A lot of people liked Eastwood’s American Sniper from 2014. I did not. It was just dull, and I found it to be uneven in its straightforwardly patriotic depiction of the war in Iraq. There’s not as much political influence to Sully, but while it manages to step in line with the most accepted notions of its topic, it still lacks the instantaneous humanity of Eastwood’s previous directorial works like Invictus or Hereafter, pieces where he operated on a subtle yet multifaceted spectrum. Those two felt like pools of emotion; Sully feels like a narrow funnel, and leaving the theater, I’m ready to say that… I still think Sully did a good job landing that plane?

The film begins with an upsetting (and out of place) shot of a plane careening into the wall of an office building, only to reveal that it’s being played, like trauma, in the mind of Sully (Hanks), generated after the incident. The CGI here comes with mixed results. Are Sully’s vivid nightmares of potential destruction a result of the self-inflicted pressure he faces, or are they being used as a plot device to exploit our fear of the imagery and discredit the alternative action Sully could have taken in order to place our protagonist in the right? There are blunt villains in this film, portrayed by the National Transportation Safety Board in the not-so-best light. The movie has only them to prove Sully’s innocence to; we are far beyond being convinced, for better or for worse.

Hanks is a bittersweet addition. He’s delivered the modest performances that human subjects need, but then again… he’s become the Tom Hanks.
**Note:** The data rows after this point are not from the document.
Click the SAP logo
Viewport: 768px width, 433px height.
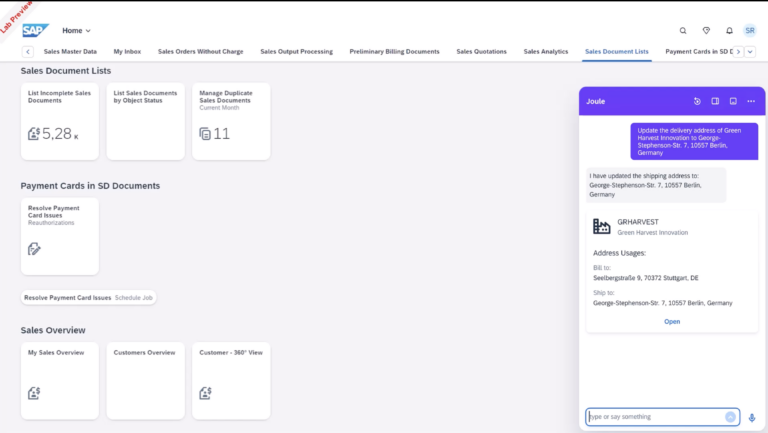(x=36, y=30)
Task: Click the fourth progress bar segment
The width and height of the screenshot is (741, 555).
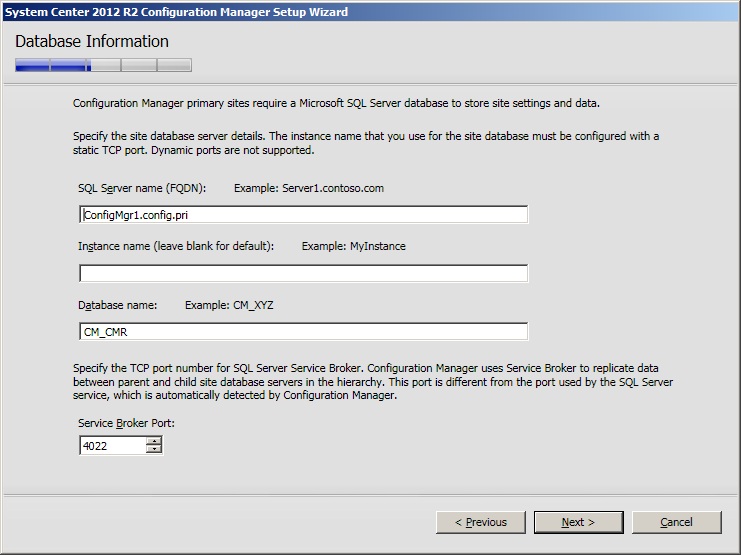Action: (139, 66)
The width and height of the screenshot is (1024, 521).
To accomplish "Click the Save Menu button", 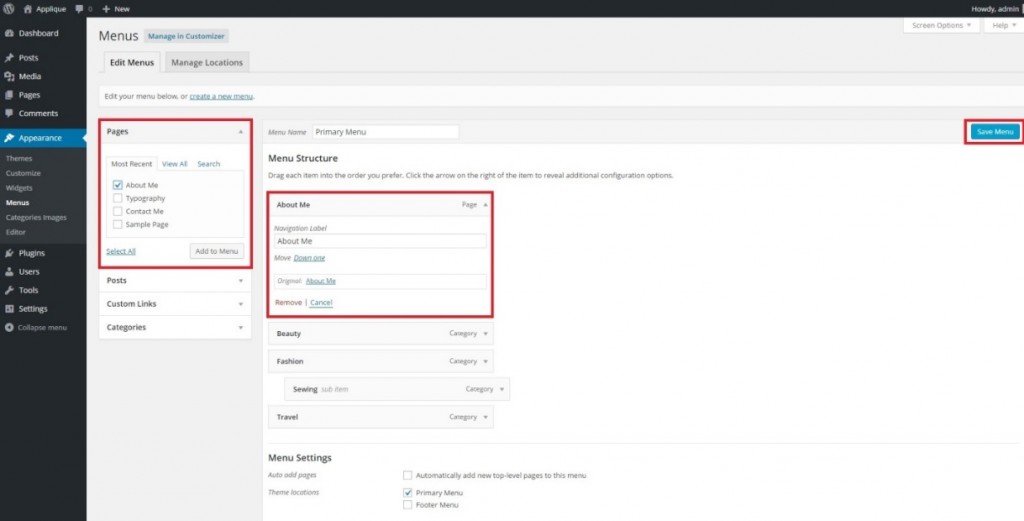I will pos(994,132).
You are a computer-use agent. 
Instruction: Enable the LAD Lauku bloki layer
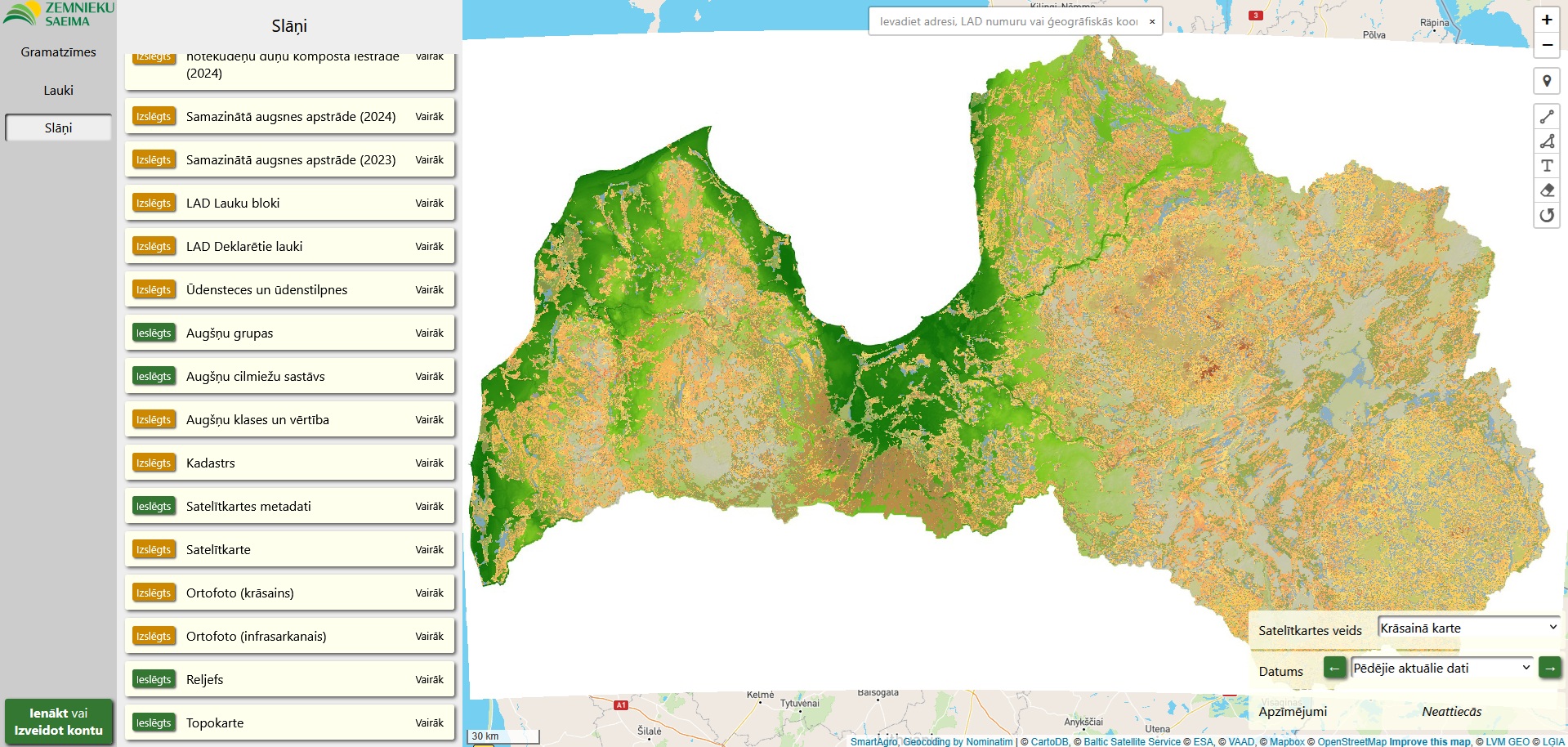[x=154, y=204]
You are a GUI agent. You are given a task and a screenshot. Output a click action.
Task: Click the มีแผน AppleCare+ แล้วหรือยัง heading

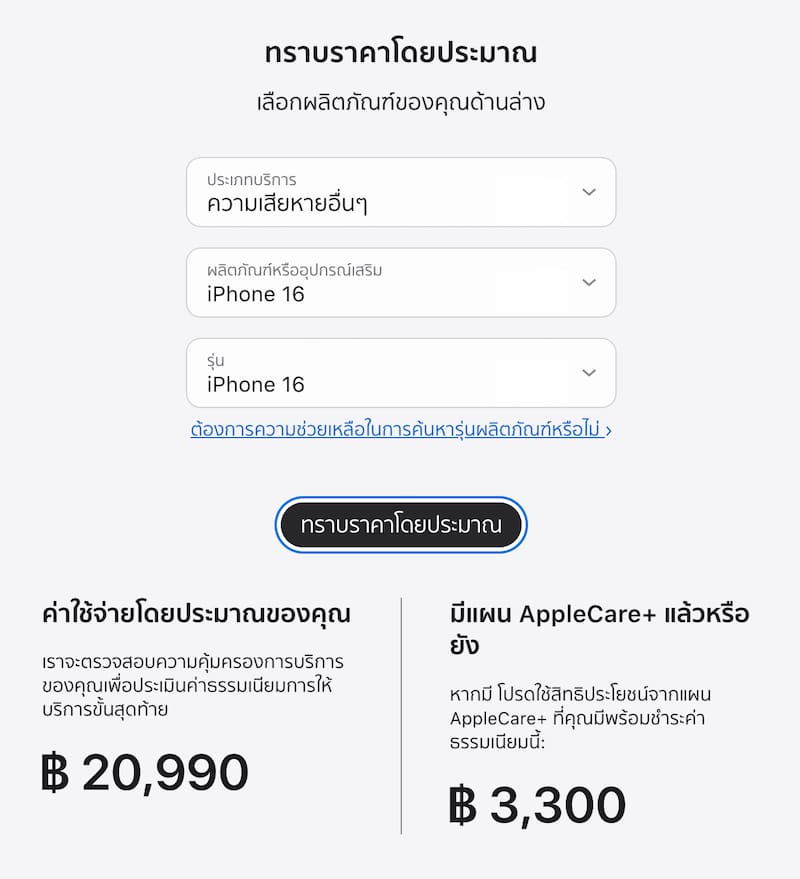pyautogui.click(x=600, y=629)
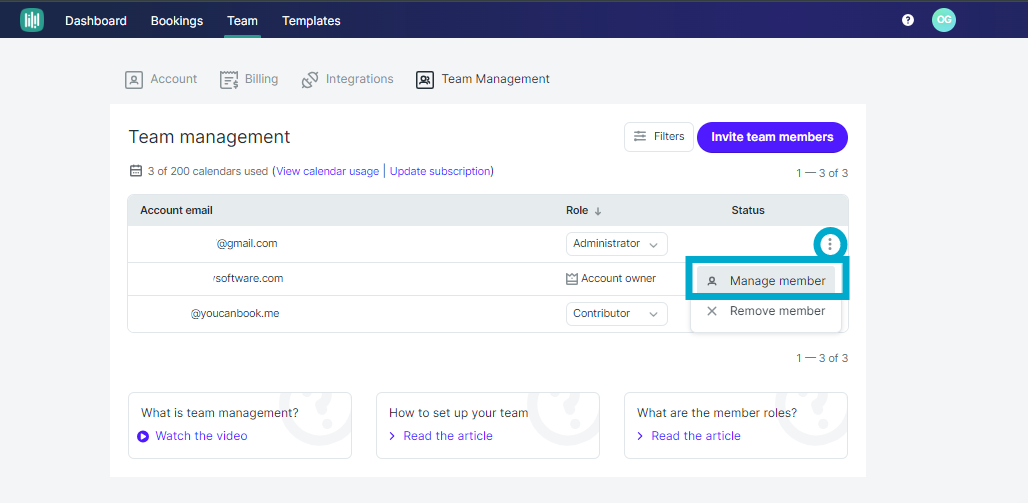
Task: Click the three-dot member options icon
Action: [830, 244]
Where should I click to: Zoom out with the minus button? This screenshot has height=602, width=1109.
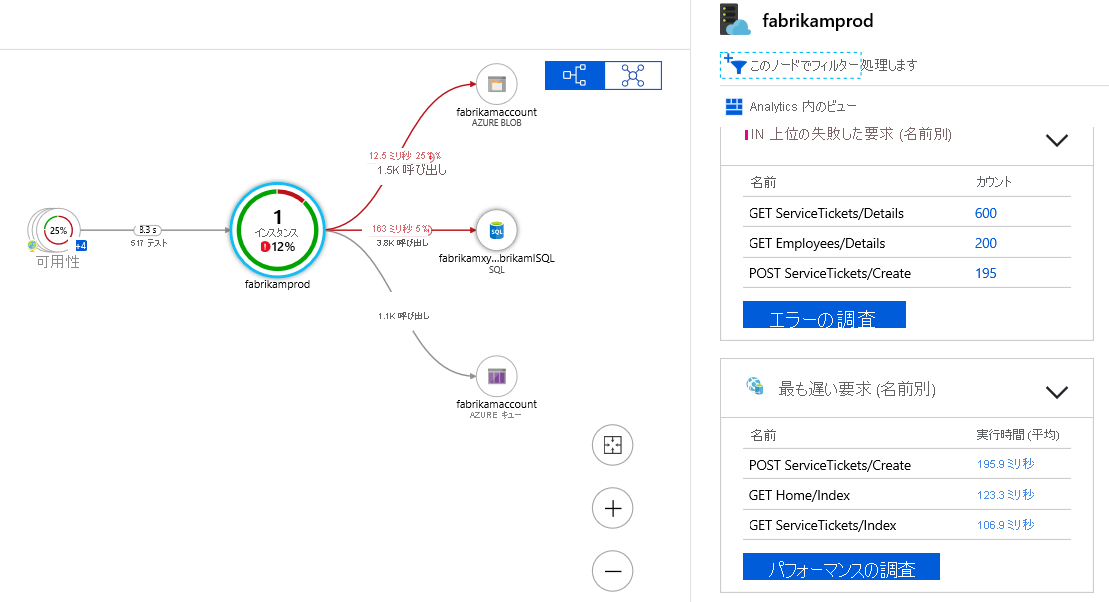[x=612, y=572]
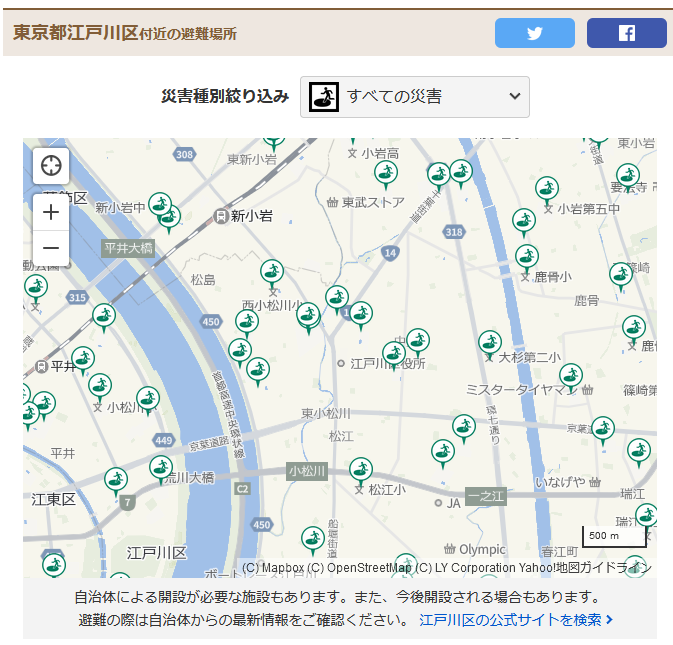Viewport: 673px width, 645px height.
Task: Open the Yahoo!地図ガイドライン link
Action: click(x=590, y=568)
Aaron Eckhart, who I like, plays the co-pilot, Jeff Skiles. He might as well be only a face, one that wears an even less forgivable mustache than Hanks’. And Sully’s wife, played by Laura Linney, is kept to mere over-the-phone conversations. It isn’t until the last scene, the last minute, that the script bothers to write in a rallying speech commending the assistance of the Red Cross and the city commission during the evacuation. It feels a little late to be noting the teamwork when we’re all staring at Hanks.

The last flying movie that caught my attention was Robert Zemeckis’ Flight from 2012, another story about an airline commute gone awry. That one also contained a crash sequence, one that was more dreadful and scary than the confines of reality could provide. While you could attribute its success (and, in my opinion, its superiority) to Denzel Washington’s performance, Flight was much more visceral in its portrayal of the pilot in context. The troubled alcoholic, fictional, would eventually spiral into his downfall, regardless of the fate of that one cloudy morning departure, regardless of who tried to help him through his addictions. There was such dangerous spontaneity beneath his cool, solely because we met him as a pilot, but we left him as a leaf turned and turned over again.

Whip Whitaker and Sullenberger are two different characters, but as much as we can relate to “Sully” the person, we still view his personality through the event he’s tied to, a text rather than a subtext. The film feels like the news story, or the special, or even the preview; there’s nothing in there that we don’t already know.